**Directive**. Copy out the lines from the one containing "Task: Click the eToro logo in the sidebar" through the one containing "Action: (76, 45)", unchanged and including both ends.

**Records provided**.
'''

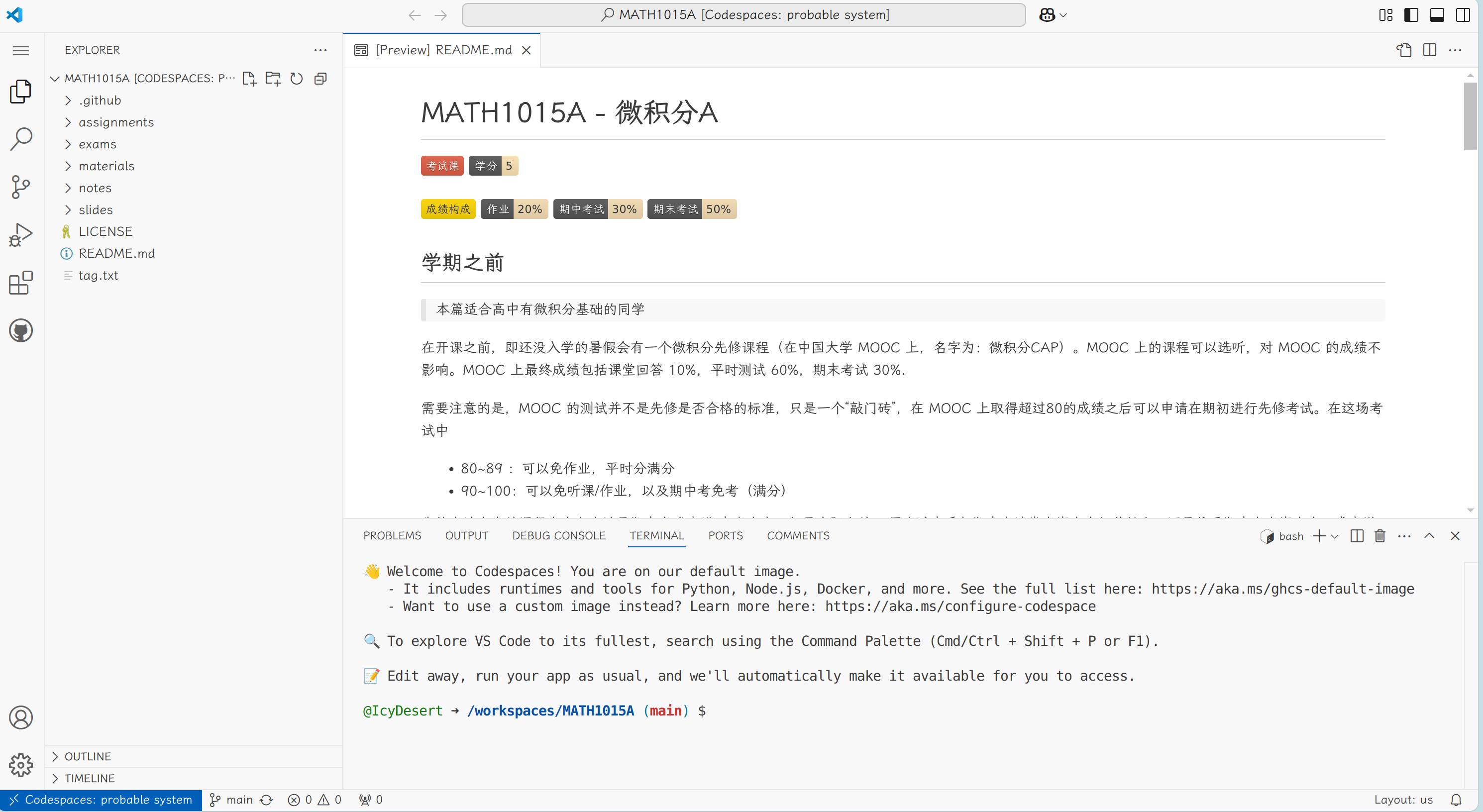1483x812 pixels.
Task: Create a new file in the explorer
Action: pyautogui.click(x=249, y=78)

'''
'''

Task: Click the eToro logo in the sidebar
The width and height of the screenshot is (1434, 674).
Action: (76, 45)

'''
'''

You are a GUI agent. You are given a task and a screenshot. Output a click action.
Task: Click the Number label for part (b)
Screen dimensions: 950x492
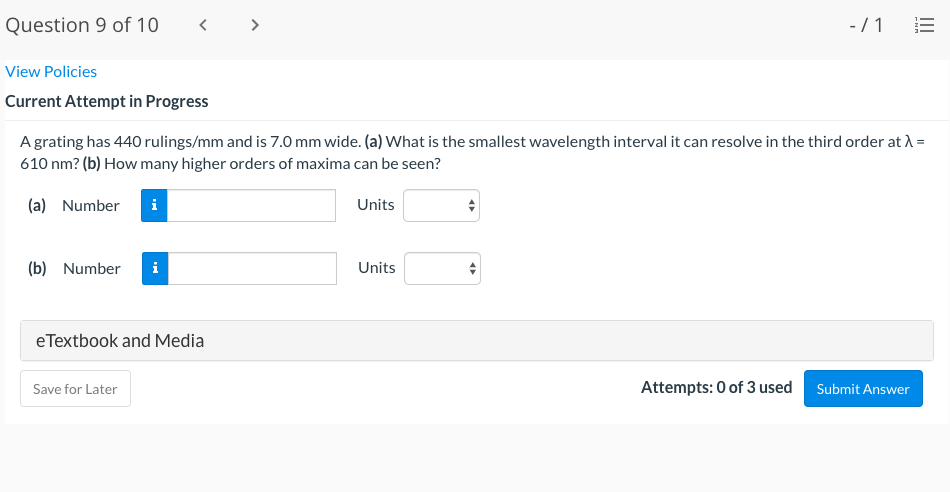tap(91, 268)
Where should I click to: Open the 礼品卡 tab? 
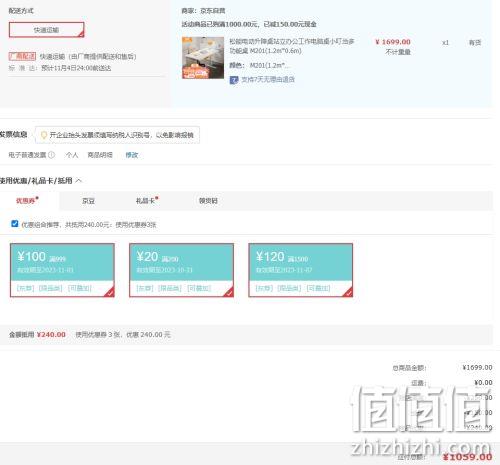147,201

'''

**Answer for the task**.
Task: Click the eToro logo in the sidebar
The width and height of the screenshot is (1434, 674).
Action: (76, 45)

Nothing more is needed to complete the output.